Conscientemente incomprensible

¿Cómo pienso? ¿La mente es hojaldrada? ¿La puedo reproducir por escrito? Tengo varios niveles de pensamiento, el primer nivel sería el que está más cerca de la frente y el último más cerca de la nuca, y digo frente por cercanía con la boca, aunque tendría más sentido si las palabras salieran por los ojos.
Voy a hacer el intento: por ejemplo ahora pienso al mismo tiempo en esto que acabo de escribir pero no en lo que está por venir y sí en mis dedos sobre el teclado y en la cara de Ben diez. Otra vez: si me concentro bien escribir sería como hablar y todos sabemos que se puede hablar y pensar en otra cosa al mismo tiempo, lo hacemos todo constantemente. Pero no, no me salió.
Capaz después de la siesta se te aplasta el hojaldre. Soñé con él otra vez, ¿qué onda?, no hace nada, pero aparece, reclamando algo por escrito en caracteres extraños. Demasiados restos diurnos, no vale la pena analizar.

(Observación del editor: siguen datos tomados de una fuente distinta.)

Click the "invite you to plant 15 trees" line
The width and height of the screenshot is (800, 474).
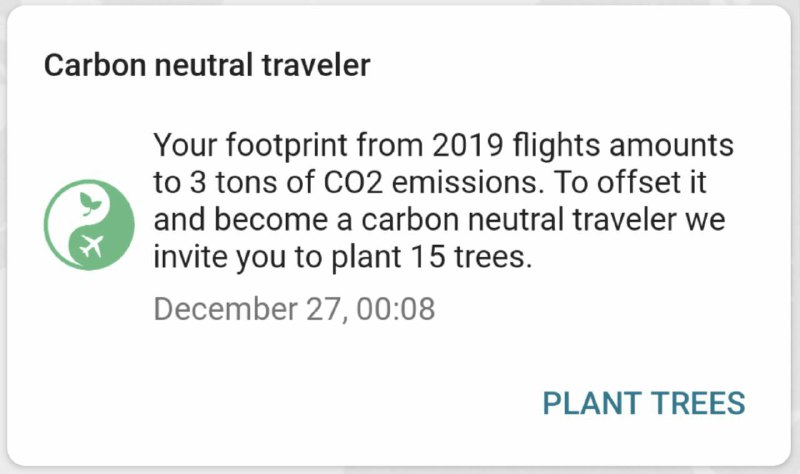pyautogui.click(x=340, y=255)
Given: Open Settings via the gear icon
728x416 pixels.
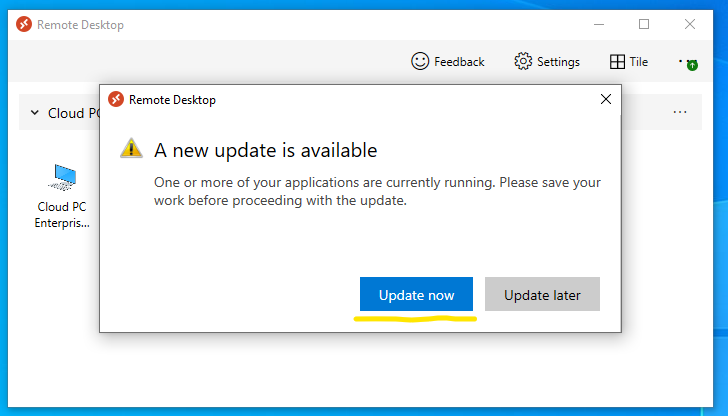Looking at the screenshot, I should (x=523, y=62).
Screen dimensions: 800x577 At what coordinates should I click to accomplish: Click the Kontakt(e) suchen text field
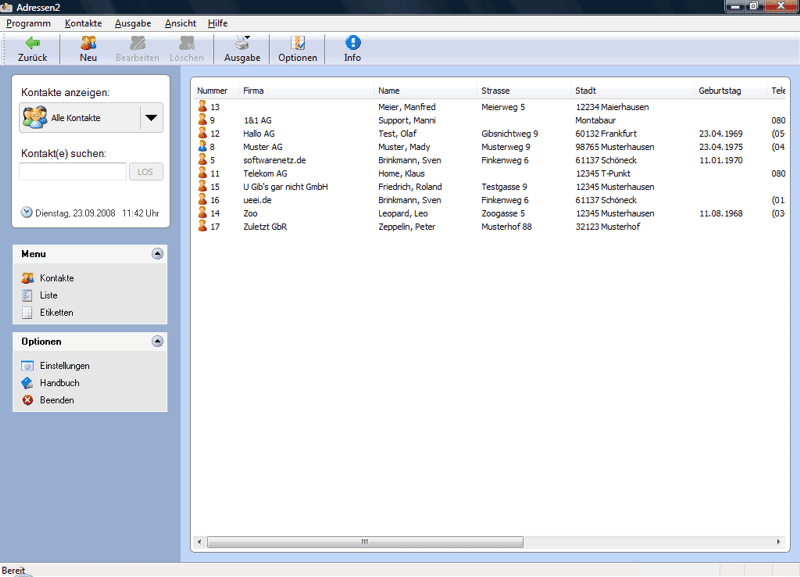pyautogui.click(x=73, y=172)
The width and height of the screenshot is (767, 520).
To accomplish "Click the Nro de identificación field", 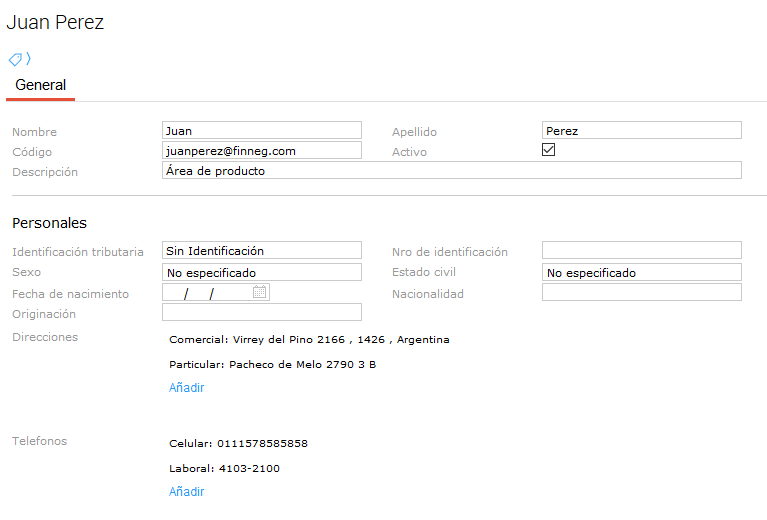I will pos(641,250).
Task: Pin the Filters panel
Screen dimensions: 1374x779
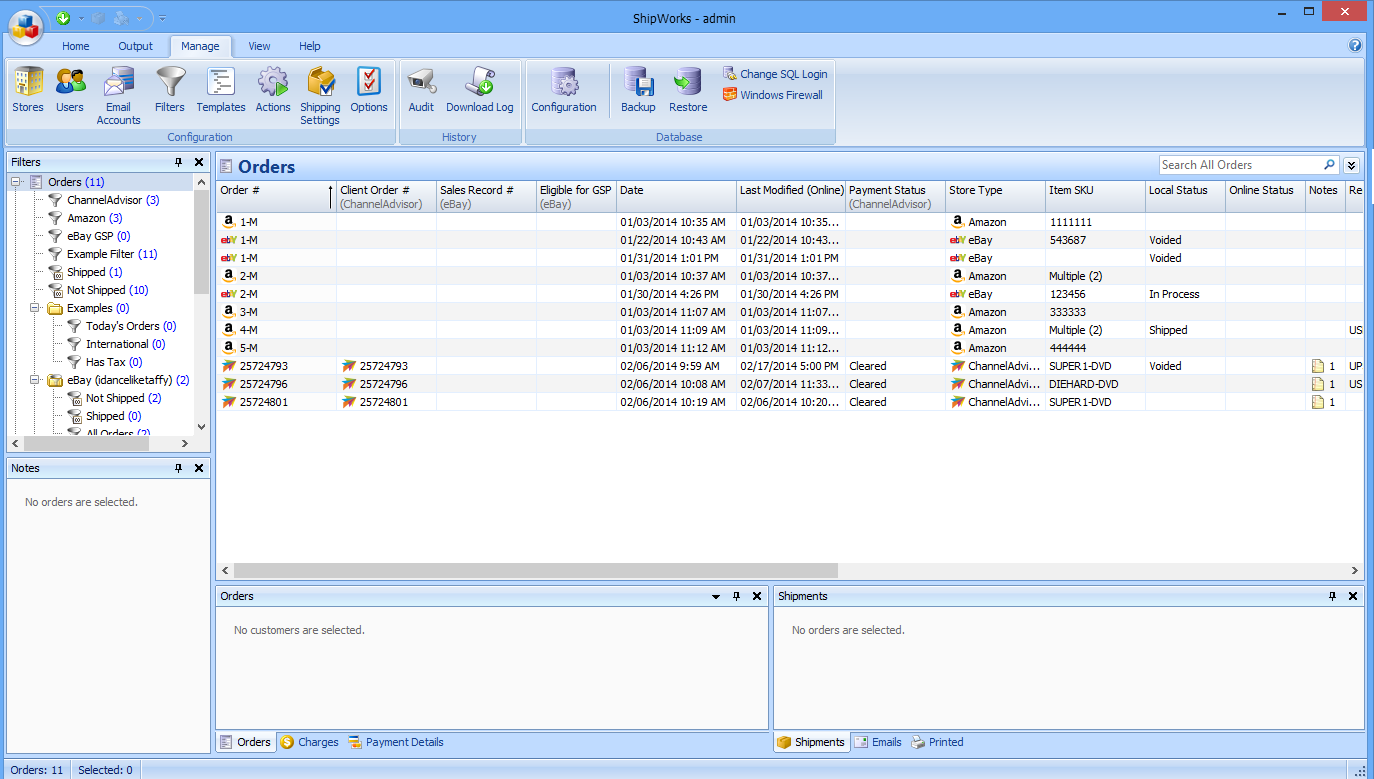Action: coord(179,162)
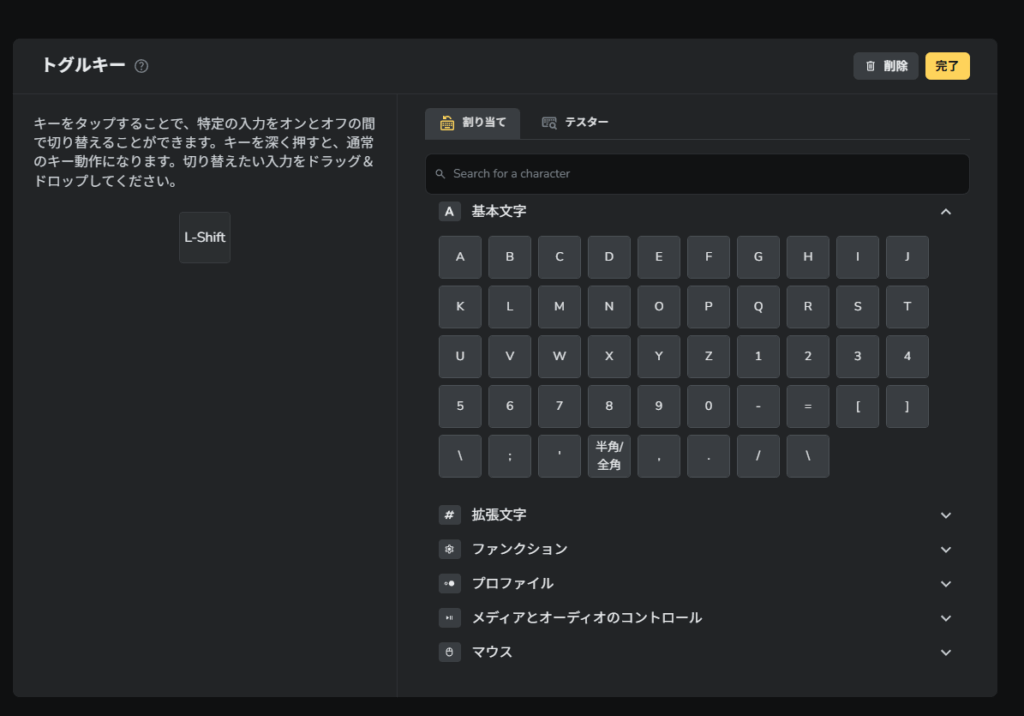
Task: Click the function icon beside ファンクション
Action: [449, 549]
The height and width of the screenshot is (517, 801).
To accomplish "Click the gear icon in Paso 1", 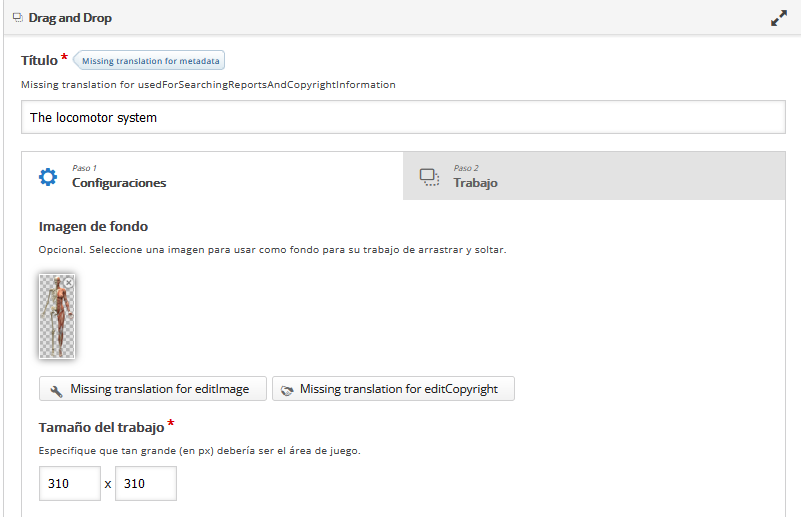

                Hay un pensamiento bailando abajo o atrás de todo esto, ¿si lo escribo se va?, me está molestando: ocho meses mirando el plafón de vidrio y recién hoy vengo a darme cuenta que mientras lo miro, si el sol me ilumina también me veo a mí. ¿Ocho meses mirándome sin verme?
¿Se fue? Un poco. Quedó ahí arriba. Podría escribir un cuento de 160 caracteres como el que me sugiere Antel, a ver si le gusta:
 «Miraba el plafón de vidrio, todos los días, como hipnotizada. La ayudaba a pensar, a pensarse. Ocho meses mirándose sin verse, hasta hoy. »
Ahora quedó debajo de donde digo “quedó ahí arriba”. Pero arriba de esto. Ok, no. No son compatibles los niveles del pensamiento y del papel.